Aku pikir ketidakbersamaan kita membuat orang-orang iri. Kamu ingat, mantanpacarku? Pandangan mereka kepadaku seakan bahwa aku adalah orang yang tidak beruntung. Semenjak aku tidakmendapatkanpenggantimu orang-orang bilang aku menjadi seseorang yang penuh kasih(an), menjadi sangat tidak lembut.

Hari ini mari kita tiup lilin 1 tahun bermantanpacaran. Jadikan hari ini spesial untuk kamu(false) juga aku. Suatu ken(angan) yang tak kan terlupakan dan menjadi sebuah momen bahwa aku tidak sendirian.





******************************************************************************



"The life won't go on if you not move on"
***
Ku pandangi langit yang sedang tidak bersahabat dari sisi kanan jendela bus. Bus yang menghatarkanku dari kampus menuju kota tempat tinggalku. Ku rogoh telepon genggam di dalam tas ku. Memandangi foto yang menjadi wallpapernya, aku dan Radith.

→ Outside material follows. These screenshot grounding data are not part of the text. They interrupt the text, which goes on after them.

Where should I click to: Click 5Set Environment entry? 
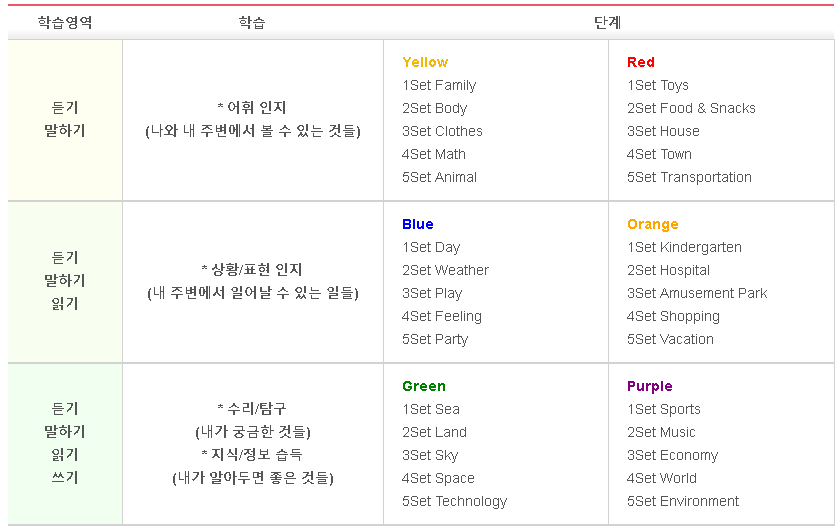click(682, 502)
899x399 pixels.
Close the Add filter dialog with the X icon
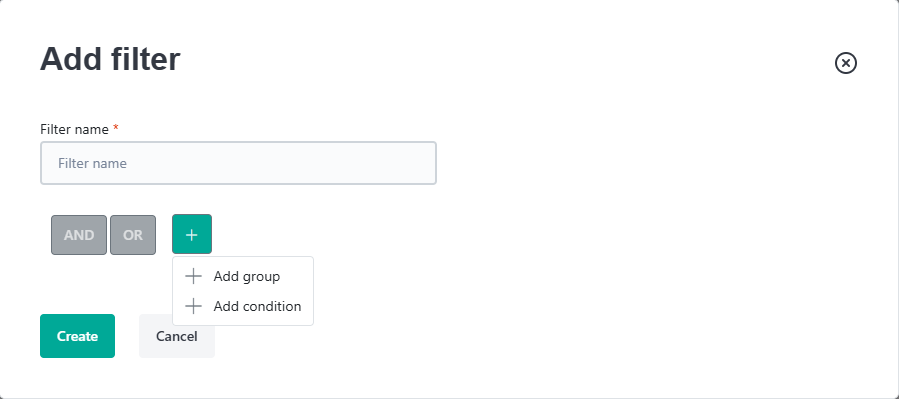click(x=846, y=62)
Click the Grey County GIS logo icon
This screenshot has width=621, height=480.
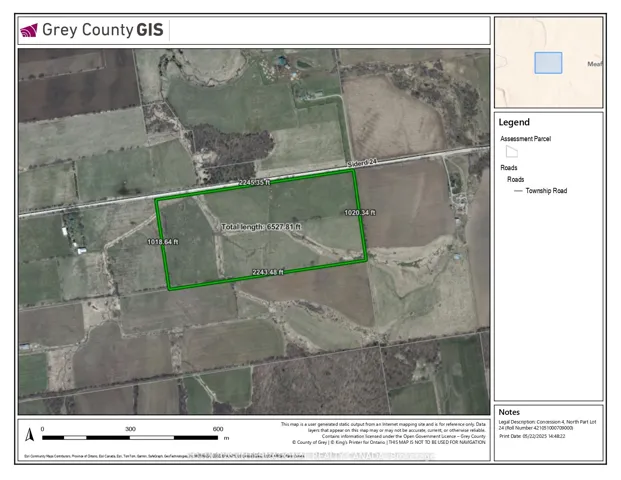coord(29,30)
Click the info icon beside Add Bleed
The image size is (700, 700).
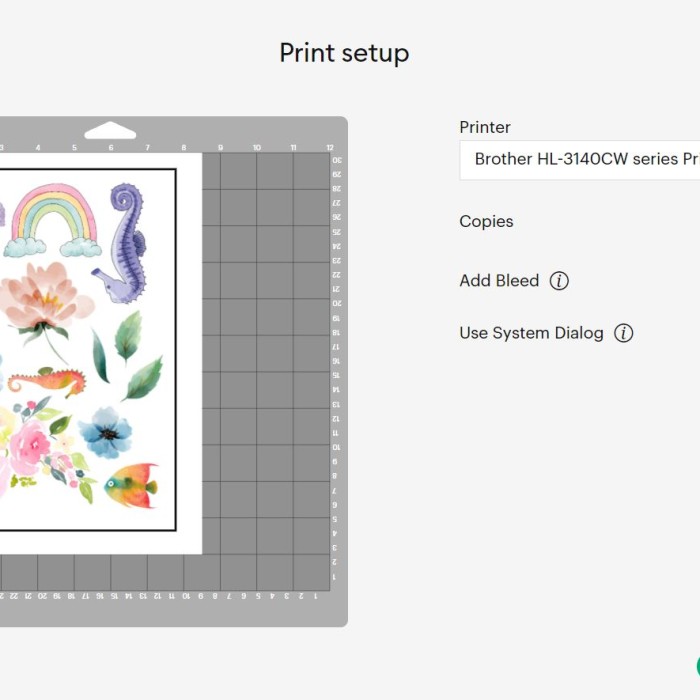pyautogui.click(x=559, y=281)
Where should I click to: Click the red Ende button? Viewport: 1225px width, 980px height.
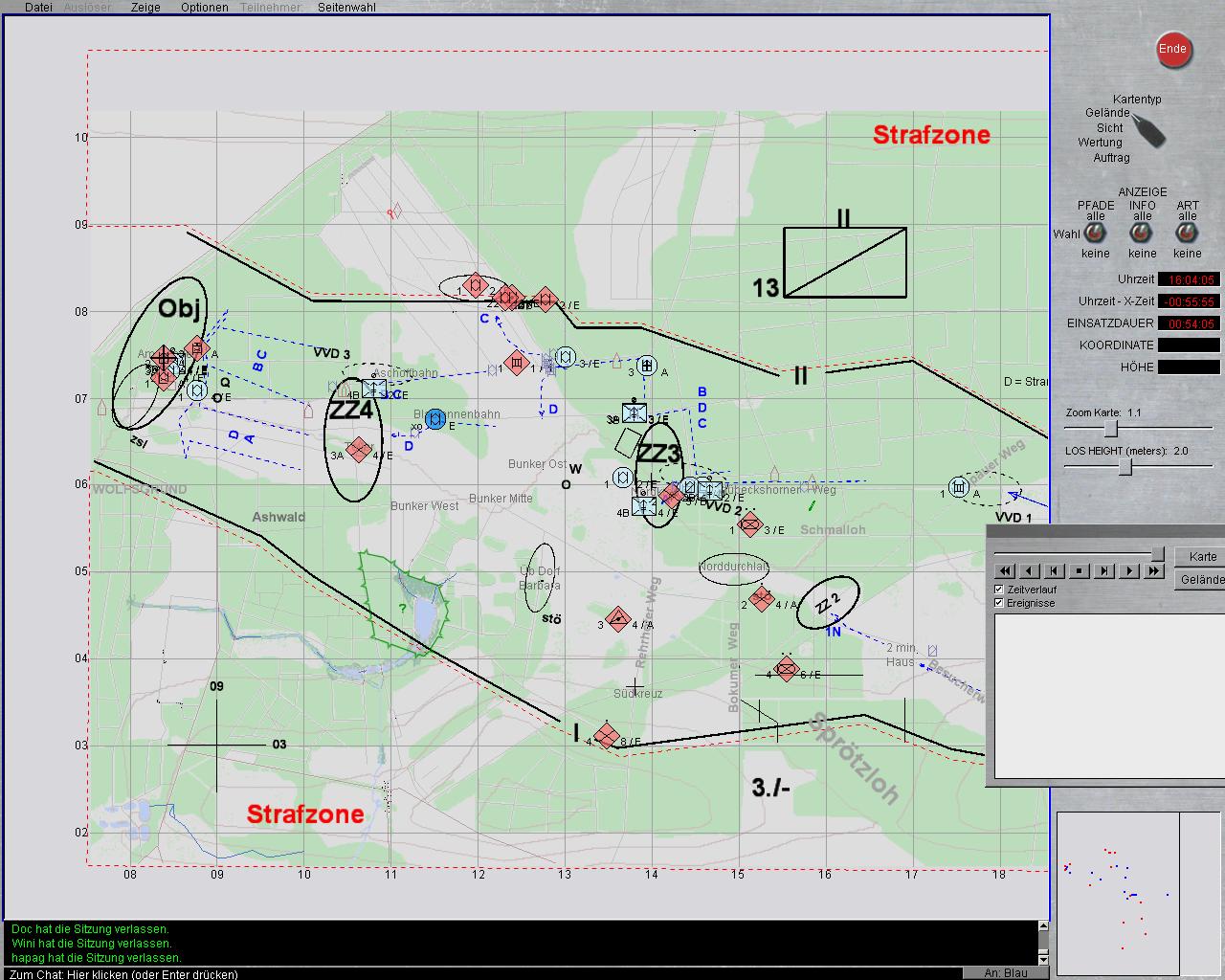(x=1172, y=50)
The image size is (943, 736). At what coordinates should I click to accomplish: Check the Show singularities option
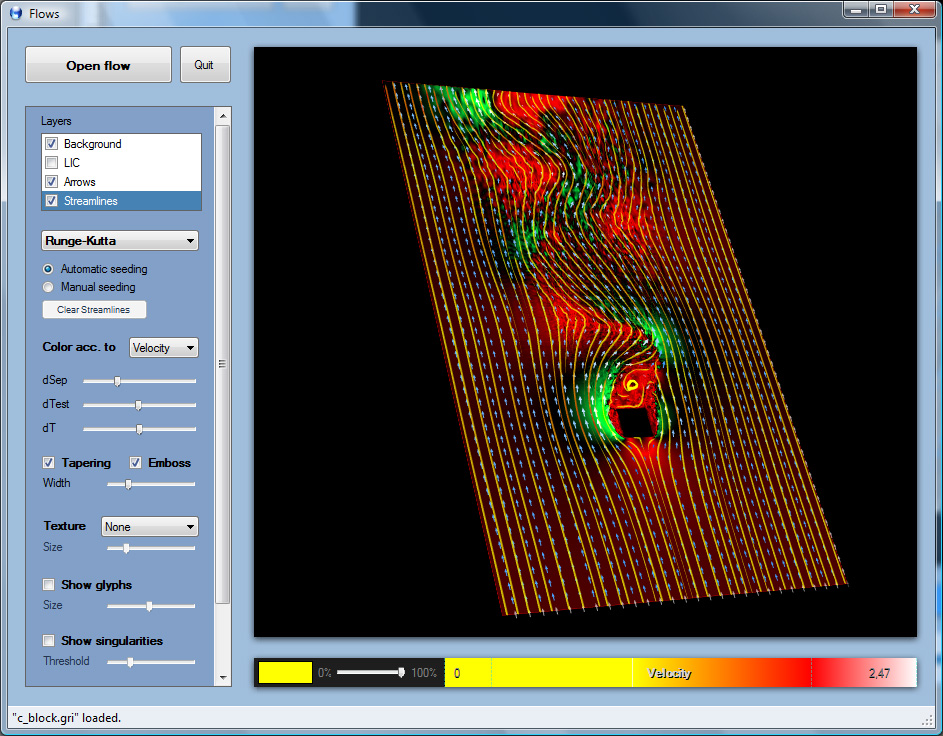pos(49,641)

Hampir genap satu bulan aku bersamaanya. Akhirnya, setelah 2 tahun aku berpisah dengan Agra, aku dipertemukan dengan Radith oleh Tuhan. Ya yang tidak bisa persis dengan Agra. Sebenarnya  Agra tampilannya biasa saja, seorang pria berkacamata, pintar, pekerja keras namun tetap romantis. Dia tidak tampan tapi dia manis. Diaa punya pipi chuby dan kumis seperti tukul haha..

Lamunanku terbuyarkan saat kudapati telepon genggamku bergetar, ku lihat layar telepon genggamku ternyata sms dari Radith.

"Sayang, disini masih hujan. Kalo hujannya gak berhenti-berhenti aku gak bisa jemput kamu. Maaf ya cinta."

Aku  hanya mematikan layar telepon genggamku setelah membaca sms Radith. Dia tidak pernah mau berkorban, beda dengan Agra. Keluhku dalam hati. Ku pandangi kembali jendela bus yang kini sudah berembun. Memandangi jalan dan lamunanku kembali pada Agra. 2 tahun tanpa Agra, apa kabar ya dia?
Aku ingat setiap puisi-puisi yang ia buat untukku. Apakah ia masih mengingatnya? Mengingat tiap getaran rasa perdetiknya saat ia buatkan itu semua? Video tentang pernyataan perasaannya kepadaku pun aku masih menyimpannya. Foto-foto kebersamaannya pun aku masih menyimpannya. Walau tiap tetes air mata menjadi saksi bisu betapa ku merindukannya.

Aku kangen kamu, gra. Aku tahu aku salah bila hingga kini aku belum memenuhi permintaanmu, untuk move on. Hidupku masih berputar dengan kamu pada porosnya. Doakan aku, semoga Radith bisa menarikku keluar dari gravitasimu. Semoga.